Last updated:
3/10/2026
Years published: 1986, 1990, 1994, 1995, 1997, 1998, 2005, 2008, 2011, 2013, 2016, 2018, 2023, 2025, 2026
NORD gratefully acknowledges Ayalew Tefferi, MD, Professor of Medicine and Hematology, Mayo Clinic, and Gioconda Alyea, MD (FMG), MS, National Organization for Rare Disorders, for assistance in the preparation of this report.
Summary
Polycythemia vera (PV) is a rare, chronic condition in which the bone marrow produces too many blood cells (myeloproliferation). The bone marrow is the soft tissue inside bones where blood cells are made. In PV, the body makes too many red blood cells, and many people also have higher than normal numbers of white blood cells and platelets.
Because red blood cells are produced in excess, the number of red blood cells circulating in the bloodstream becomes abnormally high. This can cause the blood to become thicker and increase in volume, a condition known as hyperviscosity. Thicker blood may not flow as easily through small blood vessels, which can affect normal circulation.
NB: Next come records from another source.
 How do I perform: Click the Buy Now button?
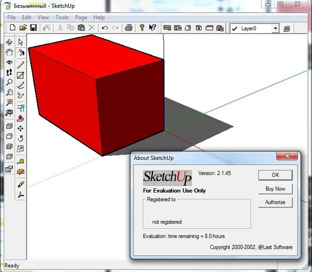point(276,189)
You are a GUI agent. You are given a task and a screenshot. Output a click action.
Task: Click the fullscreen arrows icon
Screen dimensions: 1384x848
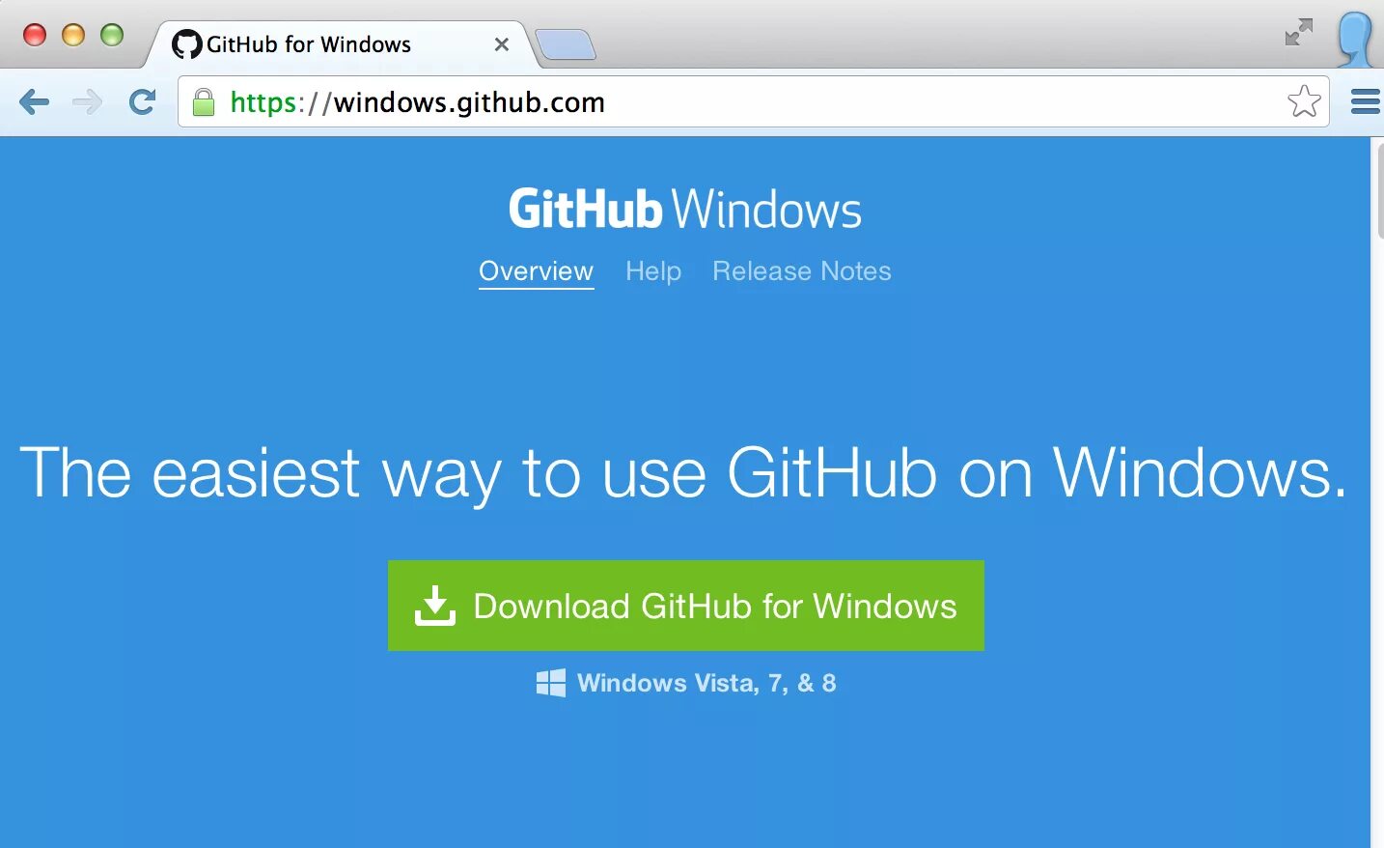pos(1299,32)
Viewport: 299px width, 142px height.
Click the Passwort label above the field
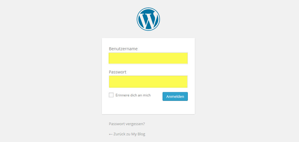[118, 72]
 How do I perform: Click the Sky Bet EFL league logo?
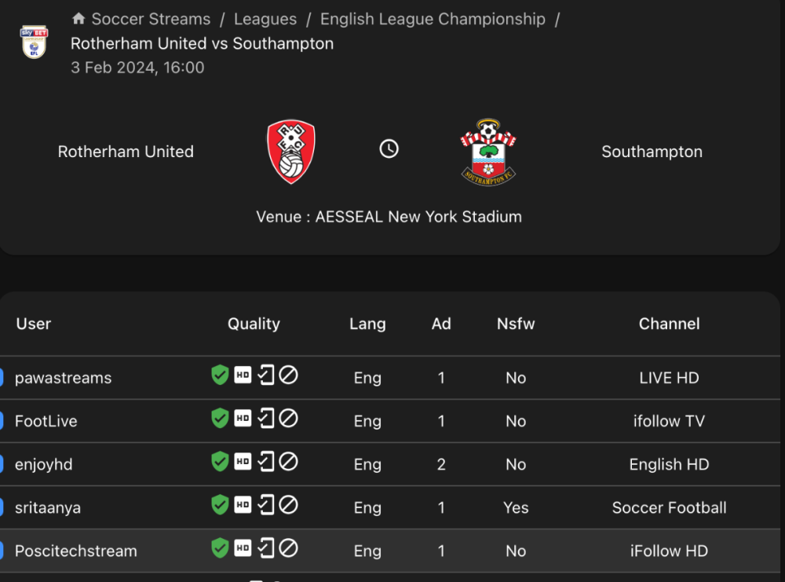[34, 42]
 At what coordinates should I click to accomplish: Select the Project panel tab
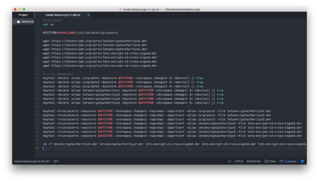coord(23,15)
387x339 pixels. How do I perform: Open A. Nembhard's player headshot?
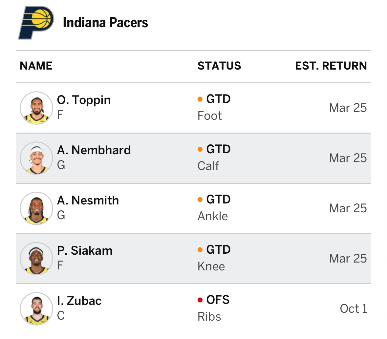tap(36, 158)
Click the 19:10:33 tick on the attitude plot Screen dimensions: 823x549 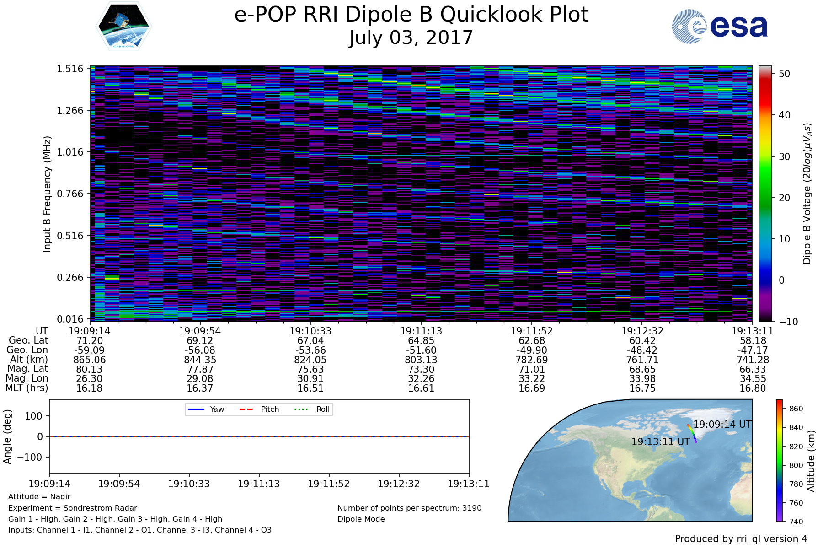coord(189,484)
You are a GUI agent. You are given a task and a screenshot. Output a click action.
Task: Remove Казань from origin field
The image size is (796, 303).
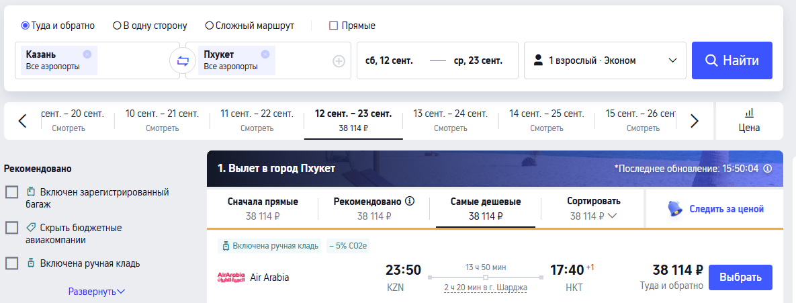point(87,54)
People with PV may experience a range of symptoms. These can include headaches, fatigue, weakness, dizziness, itching of the skin (especially after warm baths or showers), and an enlarged spleen (splenomegaly). Some people may also have digestive problems. In addition, PV increases the risk of developing blood clots, which can block blood flow to important organs.
More than 90% of people with PV have a change (variant) in the JAK2 gene. Treatment includes phlebotomy, a procedure that removes blood from the body to reduce the number of red blood cells, along with medications to help control blood cell production and reduce complications.
Introduction
PV was first reported in medical literature in 1892. At that time, and for many years after, doctors grouped PV with similar conditions under the term “myeloproliferative disorders” (MPDs). This term was first used to describe polycythemia vera and related disorders in 1951. These were diseases in which the bone marrow made too many blood cells.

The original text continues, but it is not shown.